Willkommen in der DDR 2.0


----------



## Lelwani (2. Oktober 2017)

Nächster schritt zur totalen überwachung ... naja die gibs doch sowieso schon


----------



## Rotkaeppchen (2. Oktober 2017)

Fresh-Dumbledore schrieb:


> Willkommen in der DDR 2.0


Du hast glaube ich überhaupt keine Ahnung, was Leben in der DDR bedeutete. 



Lelwani schrieb:


> Nächster schritt zur totalen überwachung ... naja die gibs doch sowieso schon


Facebook, google und ok sind in der Tat mit totaler Überwachung gleichzusetzen.
Entziehen kann man sich immer schwerer.


----------



## Lexx (2. Oktober 2017)

PCGH_Raff schrieb:


> Aber nun bitte zurück zum Thema ...


Sonst gibts Löschungen oder gar Punkte.

Ihr könntet die Server aber auch in ein/em eher liberaleres/n Gebiet verlegen/mieten.
Um nicht zu sagen: Rechtsfrei.


----------



## Colonel Faulkner (2. Oktober 2017)

Diejenigen,  die anderen vorschreiben was man öffentlich sagen darf und was nicht,  sind auch diejenigen, die jederzeit nach Lust und Laune über die  Deutungs- und Meinungshoheit verfügen - hier geht es nicht um  vorgeschobenen "Hass" (im Übrigen ein absoluter Gummibegriff, beliebig  ausleg- und erweiterbar), sondern um Kontrolle.
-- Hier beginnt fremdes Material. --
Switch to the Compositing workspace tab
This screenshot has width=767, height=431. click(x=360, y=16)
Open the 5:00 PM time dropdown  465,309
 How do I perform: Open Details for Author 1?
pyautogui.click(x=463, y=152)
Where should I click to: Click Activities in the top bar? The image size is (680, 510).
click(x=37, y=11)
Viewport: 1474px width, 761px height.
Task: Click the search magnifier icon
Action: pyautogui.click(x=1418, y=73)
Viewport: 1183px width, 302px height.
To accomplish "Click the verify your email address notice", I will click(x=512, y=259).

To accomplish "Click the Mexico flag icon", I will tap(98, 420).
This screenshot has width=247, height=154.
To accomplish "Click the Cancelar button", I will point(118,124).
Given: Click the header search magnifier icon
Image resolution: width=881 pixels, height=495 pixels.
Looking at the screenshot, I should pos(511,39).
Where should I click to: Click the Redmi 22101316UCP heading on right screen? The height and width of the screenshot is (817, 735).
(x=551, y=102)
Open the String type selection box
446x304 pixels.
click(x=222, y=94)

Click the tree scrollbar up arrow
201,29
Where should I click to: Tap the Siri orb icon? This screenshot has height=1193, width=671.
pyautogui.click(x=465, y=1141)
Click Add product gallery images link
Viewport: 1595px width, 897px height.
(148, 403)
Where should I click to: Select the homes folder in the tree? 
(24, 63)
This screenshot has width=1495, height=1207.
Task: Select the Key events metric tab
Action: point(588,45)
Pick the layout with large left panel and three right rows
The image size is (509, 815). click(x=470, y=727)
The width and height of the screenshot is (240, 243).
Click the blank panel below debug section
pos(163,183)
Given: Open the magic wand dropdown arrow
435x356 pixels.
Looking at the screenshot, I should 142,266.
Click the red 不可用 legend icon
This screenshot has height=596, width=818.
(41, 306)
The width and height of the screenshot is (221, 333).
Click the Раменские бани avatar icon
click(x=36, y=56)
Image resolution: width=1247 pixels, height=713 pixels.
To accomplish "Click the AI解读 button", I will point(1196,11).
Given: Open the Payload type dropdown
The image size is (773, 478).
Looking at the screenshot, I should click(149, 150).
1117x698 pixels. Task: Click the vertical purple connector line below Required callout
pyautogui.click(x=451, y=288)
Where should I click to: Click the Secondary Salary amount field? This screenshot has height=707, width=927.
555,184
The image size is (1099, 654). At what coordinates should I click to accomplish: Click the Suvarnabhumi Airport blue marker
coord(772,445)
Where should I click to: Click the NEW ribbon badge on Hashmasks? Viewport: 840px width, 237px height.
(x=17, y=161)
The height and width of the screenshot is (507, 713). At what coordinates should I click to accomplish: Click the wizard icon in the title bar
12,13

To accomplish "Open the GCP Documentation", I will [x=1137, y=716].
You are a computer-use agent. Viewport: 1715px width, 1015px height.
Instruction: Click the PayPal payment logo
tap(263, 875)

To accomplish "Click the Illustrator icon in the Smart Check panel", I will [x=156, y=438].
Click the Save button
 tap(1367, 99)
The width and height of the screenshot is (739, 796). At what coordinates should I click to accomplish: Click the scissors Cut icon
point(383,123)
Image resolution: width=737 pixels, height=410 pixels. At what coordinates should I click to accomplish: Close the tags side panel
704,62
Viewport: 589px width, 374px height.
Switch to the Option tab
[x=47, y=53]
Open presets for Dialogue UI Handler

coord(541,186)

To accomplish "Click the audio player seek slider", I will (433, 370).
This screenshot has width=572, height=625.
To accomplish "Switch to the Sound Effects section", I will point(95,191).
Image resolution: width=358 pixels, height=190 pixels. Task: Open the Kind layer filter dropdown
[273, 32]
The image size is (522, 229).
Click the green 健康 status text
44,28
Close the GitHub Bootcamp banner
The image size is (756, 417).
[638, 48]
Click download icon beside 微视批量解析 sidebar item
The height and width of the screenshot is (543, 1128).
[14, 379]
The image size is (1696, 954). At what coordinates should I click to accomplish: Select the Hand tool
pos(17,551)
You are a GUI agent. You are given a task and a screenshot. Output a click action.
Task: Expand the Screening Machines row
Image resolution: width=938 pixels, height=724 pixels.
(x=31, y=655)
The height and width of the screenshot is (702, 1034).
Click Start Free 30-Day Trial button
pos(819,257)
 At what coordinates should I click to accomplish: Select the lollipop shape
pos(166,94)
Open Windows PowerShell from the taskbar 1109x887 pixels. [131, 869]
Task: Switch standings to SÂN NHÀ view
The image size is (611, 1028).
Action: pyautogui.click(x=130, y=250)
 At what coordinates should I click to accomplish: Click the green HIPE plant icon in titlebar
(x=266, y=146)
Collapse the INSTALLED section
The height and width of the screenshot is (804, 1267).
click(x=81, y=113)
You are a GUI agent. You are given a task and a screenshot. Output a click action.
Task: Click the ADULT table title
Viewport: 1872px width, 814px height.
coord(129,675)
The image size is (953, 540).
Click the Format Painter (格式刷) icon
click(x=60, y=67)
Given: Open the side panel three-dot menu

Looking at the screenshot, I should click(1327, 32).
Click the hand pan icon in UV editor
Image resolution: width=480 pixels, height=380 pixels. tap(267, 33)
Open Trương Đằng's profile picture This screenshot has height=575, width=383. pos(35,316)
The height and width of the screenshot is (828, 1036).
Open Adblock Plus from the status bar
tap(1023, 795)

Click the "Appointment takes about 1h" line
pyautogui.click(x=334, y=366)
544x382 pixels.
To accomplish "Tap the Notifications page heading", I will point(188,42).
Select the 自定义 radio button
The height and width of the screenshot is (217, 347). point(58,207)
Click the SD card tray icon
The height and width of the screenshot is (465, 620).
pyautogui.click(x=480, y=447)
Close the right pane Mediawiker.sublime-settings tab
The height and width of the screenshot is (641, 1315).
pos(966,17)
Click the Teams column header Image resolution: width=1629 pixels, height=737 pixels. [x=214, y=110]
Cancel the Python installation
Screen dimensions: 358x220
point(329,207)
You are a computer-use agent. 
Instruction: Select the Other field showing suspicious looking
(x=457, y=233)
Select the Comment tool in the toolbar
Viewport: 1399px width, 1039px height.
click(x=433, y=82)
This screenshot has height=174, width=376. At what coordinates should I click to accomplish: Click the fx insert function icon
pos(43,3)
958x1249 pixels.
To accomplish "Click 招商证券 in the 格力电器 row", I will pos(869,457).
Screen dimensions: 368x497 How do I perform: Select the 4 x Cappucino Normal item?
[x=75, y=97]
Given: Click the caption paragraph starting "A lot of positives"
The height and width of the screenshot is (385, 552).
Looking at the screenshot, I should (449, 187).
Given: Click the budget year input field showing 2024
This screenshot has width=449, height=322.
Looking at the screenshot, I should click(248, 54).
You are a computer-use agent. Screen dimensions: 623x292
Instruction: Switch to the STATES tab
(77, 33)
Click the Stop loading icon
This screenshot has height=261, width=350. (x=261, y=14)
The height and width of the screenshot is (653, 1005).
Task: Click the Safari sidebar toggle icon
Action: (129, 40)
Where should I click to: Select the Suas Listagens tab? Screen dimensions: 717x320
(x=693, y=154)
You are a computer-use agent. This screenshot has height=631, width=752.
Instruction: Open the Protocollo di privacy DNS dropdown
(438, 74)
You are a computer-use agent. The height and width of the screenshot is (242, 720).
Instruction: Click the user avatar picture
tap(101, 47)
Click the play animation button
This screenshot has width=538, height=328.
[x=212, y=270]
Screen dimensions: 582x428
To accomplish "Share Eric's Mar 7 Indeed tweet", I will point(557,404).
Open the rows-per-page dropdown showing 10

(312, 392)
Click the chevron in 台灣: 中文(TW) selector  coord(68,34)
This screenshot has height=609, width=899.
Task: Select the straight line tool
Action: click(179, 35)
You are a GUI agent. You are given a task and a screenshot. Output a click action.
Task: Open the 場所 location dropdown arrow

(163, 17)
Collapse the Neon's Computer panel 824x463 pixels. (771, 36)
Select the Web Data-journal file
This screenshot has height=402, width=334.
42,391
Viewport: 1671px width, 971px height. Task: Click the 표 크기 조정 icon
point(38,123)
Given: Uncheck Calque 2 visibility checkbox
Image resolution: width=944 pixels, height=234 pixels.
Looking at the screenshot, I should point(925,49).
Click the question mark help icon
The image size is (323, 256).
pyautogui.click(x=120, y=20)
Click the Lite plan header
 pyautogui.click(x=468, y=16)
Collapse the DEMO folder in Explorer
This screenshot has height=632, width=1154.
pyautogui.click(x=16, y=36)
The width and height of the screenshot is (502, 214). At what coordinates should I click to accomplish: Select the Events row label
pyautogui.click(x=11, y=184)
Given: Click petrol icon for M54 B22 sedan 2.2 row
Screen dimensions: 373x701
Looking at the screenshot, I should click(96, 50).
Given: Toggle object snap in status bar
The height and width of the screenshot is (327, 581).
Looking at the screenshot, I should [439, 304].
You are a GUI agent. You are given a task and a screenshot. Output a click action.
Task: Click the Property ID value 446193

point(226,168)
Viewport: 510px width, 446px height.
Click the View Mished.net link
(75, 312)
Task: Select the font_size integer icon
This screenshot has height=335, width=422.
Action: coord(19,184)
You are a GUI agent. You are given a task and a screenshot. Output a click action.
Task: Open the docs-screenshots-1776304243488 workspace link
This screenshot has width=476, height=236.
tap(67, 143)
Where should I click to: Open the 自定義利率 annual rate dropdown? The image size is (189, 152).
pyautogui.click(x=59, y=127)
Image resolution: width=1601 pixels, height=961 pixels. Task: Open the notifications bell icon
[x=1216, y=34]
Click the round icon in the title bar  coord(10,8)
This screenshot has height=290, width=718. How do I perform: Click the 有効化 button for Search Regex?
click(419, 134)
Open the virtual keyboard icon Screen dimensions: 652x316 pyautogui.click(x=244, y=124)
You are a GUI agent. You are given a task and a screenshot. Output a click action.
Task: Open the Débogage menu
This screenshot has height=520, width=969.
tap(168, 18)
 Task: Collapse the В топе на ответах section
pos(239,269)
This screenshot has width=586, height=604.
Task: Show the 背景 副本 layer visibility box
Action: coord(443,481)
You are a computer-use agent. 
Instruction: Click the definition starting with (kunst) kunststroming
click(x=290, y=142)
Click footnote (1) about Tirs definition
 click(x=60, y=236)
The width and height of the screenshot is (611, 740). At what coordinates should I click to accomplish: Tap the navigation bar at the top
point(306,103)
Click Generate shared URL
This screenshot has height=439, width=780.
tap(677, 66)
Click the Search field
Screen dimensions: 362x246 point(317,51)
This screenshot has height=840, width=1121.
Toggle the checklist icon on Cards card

Jeder soll schon im  Vornherein die Schere im Kopf haben, immer mit dem Gedanken, er bekommt  Druck, Repressalien und Strafen bis hin zur Existenzvernichtung, wenn er  oder sie nicht auf Line ist.


----------



## Lelwani (2. Oktober 2017)

interessierterUser schrieb:


> Du hast glaube ich überhaupt keine Ahnung, was Leben in der DDR bedeutete.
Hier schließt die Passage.